What follows is a set of records; copy all of it exactly.

[Supplied data — start]

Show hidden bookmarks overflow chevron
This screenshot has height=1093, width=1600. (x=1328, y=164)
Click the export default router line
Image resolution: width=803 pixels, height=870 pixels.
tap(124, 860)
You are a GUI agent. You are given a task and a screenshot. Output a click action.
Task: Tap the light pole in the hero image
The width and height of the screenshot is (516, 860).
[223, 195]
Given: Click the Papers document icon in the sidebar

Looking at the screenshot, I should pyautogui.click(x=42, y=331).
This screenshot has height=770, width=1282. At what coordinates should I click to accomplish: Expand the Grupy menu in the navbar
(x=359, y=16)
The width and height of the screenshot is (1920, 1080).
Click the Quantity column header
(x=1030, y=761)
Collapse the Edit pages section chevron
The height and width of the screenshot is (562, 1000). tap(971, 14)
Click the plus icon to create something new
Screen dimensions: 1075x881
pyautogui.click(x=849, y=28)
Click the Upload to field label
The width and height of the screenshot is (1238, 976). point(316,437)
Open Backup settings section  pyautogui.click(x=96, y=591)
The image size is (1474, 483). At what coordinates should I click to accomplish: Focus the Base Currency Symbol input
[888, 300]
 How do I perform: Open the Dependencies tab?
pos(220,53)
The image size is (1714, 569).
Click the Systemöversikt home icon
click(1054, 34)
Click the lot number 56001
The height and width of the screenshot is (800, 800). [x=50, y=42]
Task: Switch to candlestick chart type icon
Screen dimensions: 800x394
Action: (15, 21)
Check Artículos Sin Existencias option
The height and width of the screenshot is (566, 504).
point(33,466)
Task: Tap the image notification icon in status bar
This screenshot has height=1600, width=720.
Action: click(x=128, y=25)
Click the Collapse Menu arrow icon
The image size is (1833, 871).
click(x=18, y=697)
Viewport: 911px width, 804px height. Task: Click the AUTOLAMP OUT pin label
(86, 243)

[Supplied data — finish]

Output of the task:
Show hidden bookmarks overflow chevron
This screenshot has height=1093, width=1600. (x=1328, y=164)
Click the export default router line
Image resolution: width=803 pixels, height=870 pixels.
tap(124, 860)
You are a GUI agent. You are given a task and a screenshot. Output a click action.
Task: Tap the light pole in the hero image
The width and height of the screenshot is (516, 860).
[223, 195]
Given: Click the Papers document icon in the sidebar

Looking at the screenshot, I should pyautogui.click(x=42, y=331).
This screenshot has height=770, width=1282. At what coordinates should I click to accomplish: Expand the Grupy menu in the navbar
(x=359, y=16)
The width and height of the screenshot is (1920, 1080).
Click the Quantity column header
(x=1030, y=761)
Collapse the Edit pages section chevron
The height and width of the screenshot is (562, 1000). tap(971, 14)
Click the plus icon to create something new
Screen dimensions: 1075x881
pyautogui.click(x=849, y=28)
Click the Upload to field label
The width and height of the screenshot is (1238, 976). point(316,437)
Open Backup settings section  pyautogui.click(x=96, y=591)
The image size is (1474, 483). At what coordinates should I click to accomplish: Focus the Base Currency Symbol input
[888, 300]
 How do I perform: Open the Dependencies tab?
pos(220,53)
The image size is (1714, 569).
Click the Systemöversikt home icon
click(1054, 34)
Click the lot number 56001
The height and width of the screenshot is (800, 800). [x=50, y=42]
Task: Switch to candlestick chart type icon
Screen dimensions: 800x394
Action: (15, 21)
Check Artículos Sin Existencias option
The height and width of the screenshot is (566, 504).
point(33,466)
Task: Tap the image notification icon in status bar
This screenshot has height=1600, width=720.
Action: click(x=128, y=25)
Click the Collapse Menu arrow icon
The image size is (1833, 871).
click(x=18, y=697)
Viewport: 911px width, 804px height. Task: Click the AUTOLAMP OUT pin label
(86, 243)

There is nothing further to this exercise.